— What the exercise asks —
Please list the heading of each lettered paragraph, (a) through (e), in the savings bank conversion text below.

This subpart sets forth the notice requirements and procedures for
the conversion of an insured mutual state-chartered savings bank to the
stock form of ownership. The substantive requirements governing such
conversions are contained in
§ 333.4 of this chapter.
[Codified to 12 C.F.R.
§ 303.160]
§ 303.161 Filing procedures.
(a) Prior notice required. In addition to complying with
the substantive requirements in
§ 333.4 of this chapter,
an insured state-chartered mutually owned savings bank that proposes to
convert from mutual to stock form shall file with the FDIC a notice of
intent to convert to stock form.
(b) General. (1) A notice required under this subpart
shall be filed in letter form with the appropriate FDIC office at the
same time as required conversion application materials are filed with
the institution's state regulator.
(2) An insured mutual savings bank chartered by a state that does
not require the filing of a conversion application shall file a notice
in letter form with the appropriate FDIC office as soon as practicable
after adoption of its plan of conversion.
(c) Content of notice. The notice shall provide a
description of the proposed conversion and include all materials that
have been filed with any state or federal banking regulator and any
state or federal securities regulator. At a minimum, the notice shall
include, as applicable, copies of:
(1) The plan of conversion, with specific information concerning
the record date used for determining eligible depositors and the
subscription offering priority established in connection with any
proposed stock offering:
(2) Certified board resolutions relating to the conversion;
(3) A business plan, including a detailed discussion of how the
capital acquired in the conversion will be used, expected earnings for
at least a three-year period following the conversion, and a
justification for any proposed stock repurchases;
(4) The charter and by laws of the converted institution;
(5) The bylaws and operating plans of any other entities formed
in connection with the conversion transaction, such as a holding
company or charitable foundation;
(6) A full appraisal report, prepared by an independent
appraiser, of the value of the converting institution and the pricing
of the stock to be sold in the conversion transaction;
(7) Detailed descriptions of any proposed management or employee
stock benefit plans or employment agreements and a discussion of the
rationale for the level of benefits proposed, individually and by
participant group;
(8) Indemnification agreements;
(9) A preliminary proxy statement and sample proxy;
(10) Offering circular(s) and order form;
{{4-28-06 p.2068.02}}
(11) All contracts or agreements relating to solicitation,
underwriting, market-making, or listing of conversion stock and any
agreements among members of a group regarding the purchase of
unsubscribed shares;
(12) A tax opinion concerning the federal income tax consequences
of the proposed conversion;
(13) Consents from experts to use their opinions as part of the
notice; and
(14) An estimate of conversion-related expenses.
(d) Additional information. The FDIC, in its
discretion, may request any additional information it deems necessary
to evaluate the proposed conversion. The institution proposing to
convert from mutual to stock form shall promptly provide such
information to the FDIC.
(e) Acceptance of notice. The 60-day notice period
specified in § 303.163 shall commence on the date of receipt of a
substantially complete notice. The FDIC shall notify the institution
proposing to convert in writing of the date the notice is accepted.

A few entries
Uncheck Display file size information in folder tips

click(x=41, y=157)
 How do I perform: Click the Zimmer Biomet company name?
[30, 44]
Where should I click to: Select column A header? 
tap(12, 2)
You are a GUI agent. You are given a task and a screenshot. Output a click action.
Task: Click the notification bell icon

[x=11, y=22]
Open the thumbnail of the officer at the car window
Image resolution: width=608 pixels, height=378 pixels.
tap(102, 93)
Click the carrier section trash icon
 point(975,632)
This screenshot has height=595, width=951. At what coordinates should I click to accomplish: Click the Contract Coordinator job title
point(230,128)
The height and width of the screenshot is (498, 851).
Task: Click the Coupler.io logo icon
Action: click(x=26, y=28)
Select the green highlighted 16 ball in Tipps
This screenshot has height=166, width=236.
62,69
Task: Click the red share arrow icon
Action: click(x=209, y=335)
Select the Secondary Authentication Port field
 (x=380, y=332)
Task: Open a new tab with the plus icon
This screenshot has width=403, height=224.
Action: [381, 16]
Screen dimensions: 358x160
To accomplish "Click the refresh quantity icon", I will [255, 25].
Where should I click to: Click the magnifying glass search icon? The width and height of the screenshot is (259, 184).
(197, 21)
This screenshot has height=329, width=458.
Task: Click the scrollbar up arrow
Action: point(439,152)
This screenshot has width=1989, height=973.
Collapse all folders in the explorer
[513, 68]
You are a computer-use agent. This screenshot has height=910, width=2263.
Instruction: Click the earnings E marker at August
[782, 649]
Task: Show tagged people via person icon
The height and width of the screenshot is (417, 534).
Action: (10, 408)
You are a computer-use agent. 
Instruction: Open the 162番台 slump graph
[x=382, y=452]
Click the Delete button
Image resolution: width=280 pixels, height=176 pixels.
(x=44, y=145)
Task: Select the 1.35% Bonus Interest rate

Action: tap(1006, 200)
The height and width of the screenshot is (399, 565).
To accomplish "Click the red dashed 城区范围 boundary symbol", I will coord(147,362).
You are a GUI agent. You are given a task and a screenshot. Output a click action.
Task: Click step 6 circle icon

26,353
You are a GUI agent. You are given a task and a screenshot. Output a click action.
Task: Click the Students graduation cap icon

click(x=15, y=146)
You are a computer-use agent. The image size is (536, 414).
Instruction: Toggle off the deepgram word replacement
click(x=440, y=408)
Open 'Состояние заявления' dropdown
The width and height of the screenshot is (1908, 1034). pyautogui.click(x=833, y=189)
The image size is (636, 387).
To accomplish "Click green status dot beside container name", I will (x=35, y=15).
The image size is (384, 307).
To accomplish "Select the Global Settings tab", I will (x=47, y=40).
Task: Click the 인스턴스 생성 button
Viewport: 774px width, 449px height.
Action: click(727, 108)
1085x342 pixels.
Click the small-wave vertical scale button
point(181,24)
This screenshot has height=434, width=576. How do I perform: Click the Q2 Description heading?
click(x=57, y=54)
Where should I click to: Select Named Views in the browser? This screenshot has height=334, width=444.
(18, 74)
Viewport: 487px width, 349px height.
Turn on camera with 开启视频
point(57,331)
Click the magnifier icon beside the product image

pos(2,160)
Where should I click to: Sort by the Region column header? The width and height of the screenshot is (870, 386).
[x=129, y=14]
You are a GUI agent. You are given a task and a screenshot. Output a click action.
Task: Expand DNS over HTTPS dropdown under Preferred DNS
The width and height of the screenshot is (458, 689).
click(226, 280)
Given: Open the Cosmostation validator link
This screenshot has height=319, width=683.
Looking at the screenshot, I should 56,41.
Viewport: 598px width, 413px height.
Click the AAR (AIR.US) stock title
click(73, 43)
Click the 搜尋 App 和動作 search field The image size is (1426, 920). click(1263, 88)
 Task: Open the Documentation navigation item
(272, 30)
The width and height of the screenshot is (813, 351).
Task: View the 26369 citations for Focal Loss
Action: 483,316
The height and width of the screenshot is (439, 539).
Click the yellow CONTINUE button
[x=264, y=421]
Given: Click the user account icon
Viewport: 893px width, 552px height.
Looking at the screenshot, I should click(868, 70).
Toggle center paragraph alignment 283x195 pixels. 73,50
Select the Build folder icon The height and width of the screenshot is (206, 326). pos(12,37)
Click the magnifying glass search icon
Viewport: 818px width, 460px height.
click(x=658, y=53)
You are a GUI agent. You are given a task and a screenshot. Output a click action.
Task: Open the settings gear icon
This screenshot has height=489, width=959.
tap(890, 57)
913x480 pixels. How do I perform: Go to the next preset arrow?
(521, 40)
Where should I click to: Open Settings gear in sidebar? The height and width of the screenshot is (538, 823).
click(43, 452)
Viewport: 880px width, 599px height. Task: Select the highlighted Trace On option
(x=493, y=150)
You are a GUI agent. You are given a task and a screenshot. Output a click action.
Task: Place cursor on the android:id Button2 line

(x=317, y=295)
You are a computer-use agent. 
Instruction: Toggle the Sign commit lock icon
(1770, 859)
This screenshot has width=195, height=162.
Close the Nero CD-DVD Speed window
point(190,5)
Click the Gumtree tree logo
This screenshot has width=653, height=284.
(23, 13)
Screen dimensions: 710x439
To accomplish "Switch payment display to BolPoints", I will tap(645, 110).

— Solution to this problem —
(a) Prior notice required
(b) General
(c) Content of notice
(d) Additional information
(e) Acceptance of notice